Okazaki Akira, Kawano Shuichi
Graduate School of Informatics and Engineering, The University of Electro-Communications, 1-5-1 Chofugaoka, Chofu 182-8585, Tokyo, Japan.
Faculty of Mathematics, Kyushu University, 744 Motooka, Nishi-ku 819-0395, Fukuoka, Japan.
Entropy (Basel). 2022 Dec 17;24(12):1839. doi: 10.3390/e24121839.
Multi-task learning is a statistical methodology that aims to improve the generalization performances of estimation and prediction tasks by sharing common information among multiple tasks. On the other hand, compositional data consist of proportions as components summing to one. Because components of compositional data depend on each other, existing methods for multi-task learning cannot be directly applied to them. In the framework of multi-task learning, a network lasso regularization enables us to consider each sample as a single task and construct different models for each one. In this paper, we propose a multi-task learning method for compositional data using a sparse network lasso. We focus on a symmetric form of the log-contrast model, which is a regression model with compositional covariates. Our proposed method enables us to extract latent clusters and relevant variables for compositional data by considering relationships among samples. The effectiveness of the proposed method is evaluated through simulation studies and application to gut microbiome data. Both results show that the prediction accuracy of our proposed method is better than existing methods when information about relationships among samples is appropriately obtained.

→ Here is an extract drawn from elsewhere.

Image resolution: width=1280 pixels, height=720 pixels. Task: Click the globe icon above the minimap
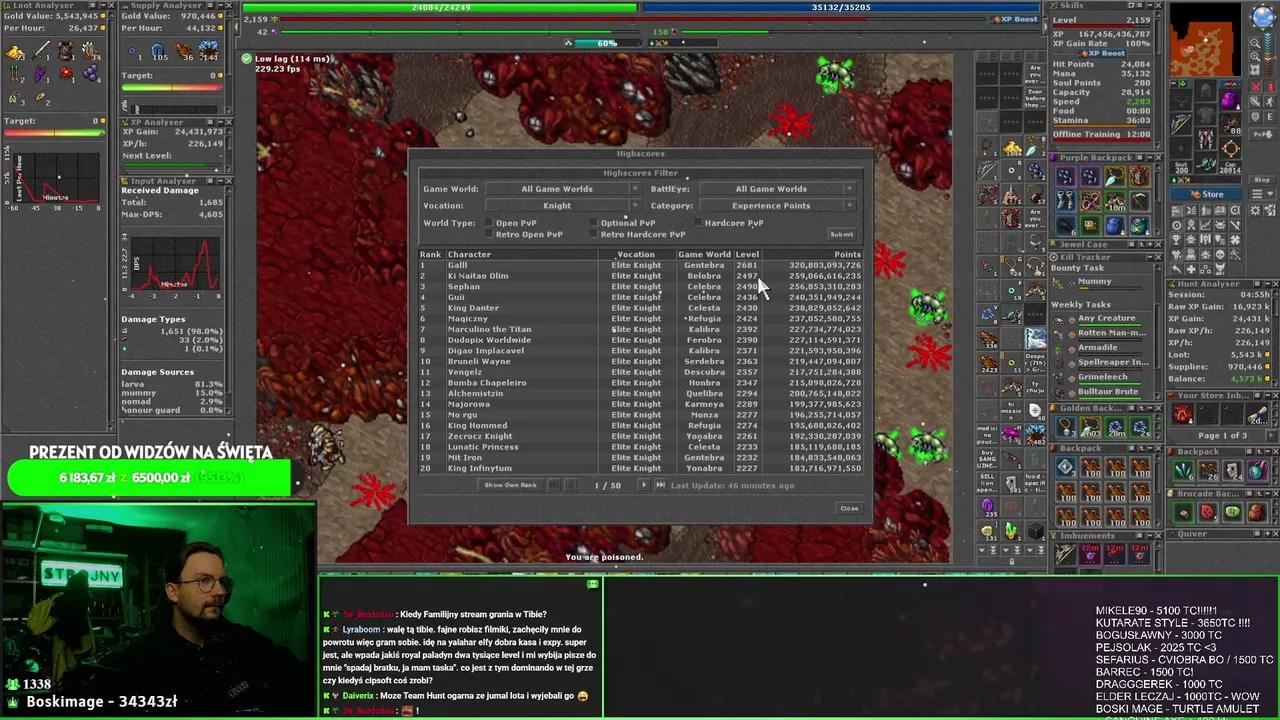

多任务学习是一种统计方法,旨在通过在多个任务之间共享公共信息来提高估计和预测任务的泛化性能。另一方面,成分数据由总和为1的比例组成。由于成分数据的各成分相互依赖,现有的多任务学习方法不能直接应用于它们。在多任务学习框架中,网络套索正则化使我们能够将每个样本视为一个单独的任务,并为每个样本构建不同的模型。在本文中,我们提出了一种使用稀疏网络套索的成分数据多任务学习方法。我们关注对数对比模型的对称形式,它是一种具有成分协变量的回归模型。我们提出的方法使我们能够通过考虑样本之间的关系来提取成分数据的潜在聚类和相关变量。通过模拟研究和对肠道微生物组数据的应用来评估所提出方法的有效性。两个结果都表明,当适当地获取样本之间关系的信息时,我们提出的方法的预测准确性优于现有方法。